- _Task item 1_:
Translate this sentence from the satirical article about the UK Health Department's tweet into Spanish: "THE UK Health Department announced yesterday via Twitter that Coronavirus was having a disproportionate impact on “certain genders”."
- _Task item 2_:
In the satirical article about the UK Health Department's tweet on genders, what does the article say the BBC produced last year?
- _Task item 3_:
Continue the satirical article about the UK Health Department's tweet on genders from where it stops.

- _Source document_:
========================================================================
THE UK Health Department announced yesterday via Twitter that Coronavirus was having a disproportionate impact on “certain genders”.
A few people – who had completed junior school biology – immediately wondered what chance the Health Department had of containing a world-wide pandemic when they hadn’t yet worked out there were only two genders.
A ninth-grader told news media: “When the Department says certain genders are more likely to contract Coronavirus, they need to be more specific about which ones.
“And if they are pushed for time, maybe they could just pick one of two available genders that actually exist.”
He added: “The Health Department’s tweet is as embarrassing as it is unscientific. The middle of a pandemic isn’t the time for cringeworthy pandering. The Government shouldn’t ask us to trust them and ‘follow the science’ when they can’t even say male or female.”
Meanwhile, others demanded to know how many genders the Health Department was aware of, and whether any of them had accidentally escaped from a Wuhan laboratory.
Carly Woke, a reporter at the BBC, which last year produced an educational film claiming there were more than 100 genders (that part is true), worried that a pandemic meant pangender people would be particularly vulnerable since both words started with “pan”.
“The modelling is terrifying,” she told viewers from a safe space in the broadcaster’s London studios.
========================================================================
- _Listed entries_:
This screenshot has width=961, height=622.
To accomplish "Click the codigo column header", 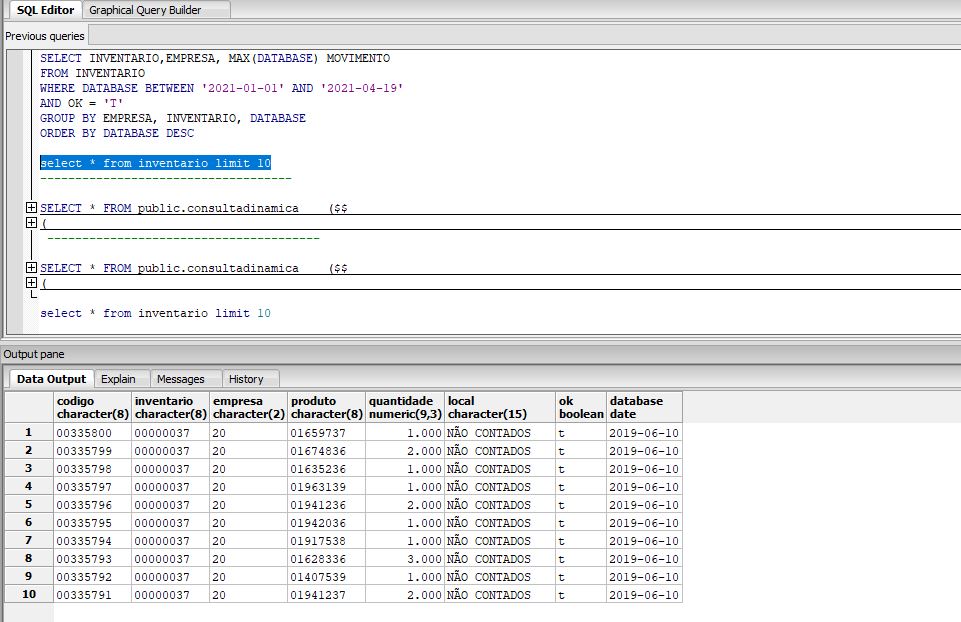I will 92,407.
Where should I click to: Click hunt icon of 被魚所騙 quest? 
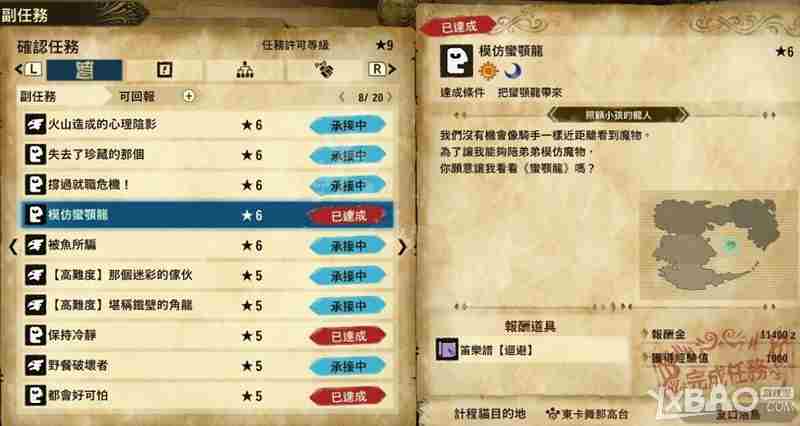click(35, 245)
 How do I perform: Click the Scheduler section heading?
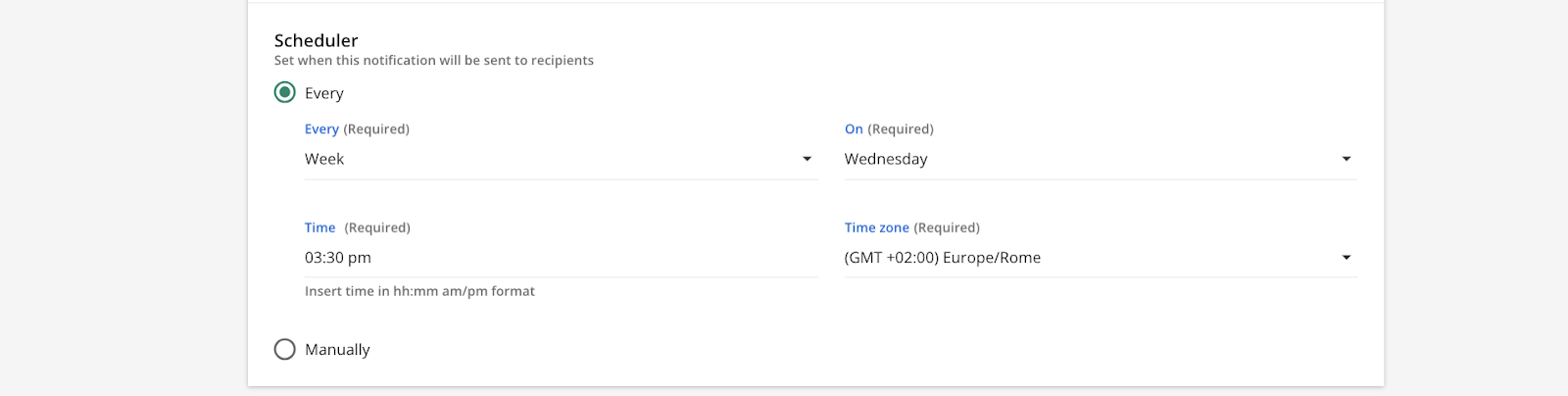pos(317,40)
========================================================================
- _Task result 1_:
El Departamento de Salud del Reino Unido anunció ayer a través de Twitter que el coronavirus estaba teniendo un impacto desproporcionado en «ciertos géneros».

- _Task result 2_:
An educational film claiming there were more than 100 genders.

- _Task result 3_:
Skye Cadet, head of Gender Studies at Oxford, told the BBC that the Health Department should immediately advise which of the 100 genders was least susceptible to COVID-19 so that everyone could identify as that one.
“This is a huge breakthrough,” she (not their actual pronoun) said.
“If we all stop identifying according to our violently assigned at birth gender and instead identify as, say, non-binary pansexual two-spirit genderqueer women, then we can beat this virus.”
When asked how it was that COVID-19 was able to recognise which socially constructed bias & stereotypes a person was conforming to before infecting them, she insisted: “We just have to trust the science.”
At the time of writing the Health Department had been unable to confirm reports that the virus was only affecting males and females.
Experts pointed out that, if the reports were true, it would mean all other genders imagined by the UK Health Department would seem to have total immunity.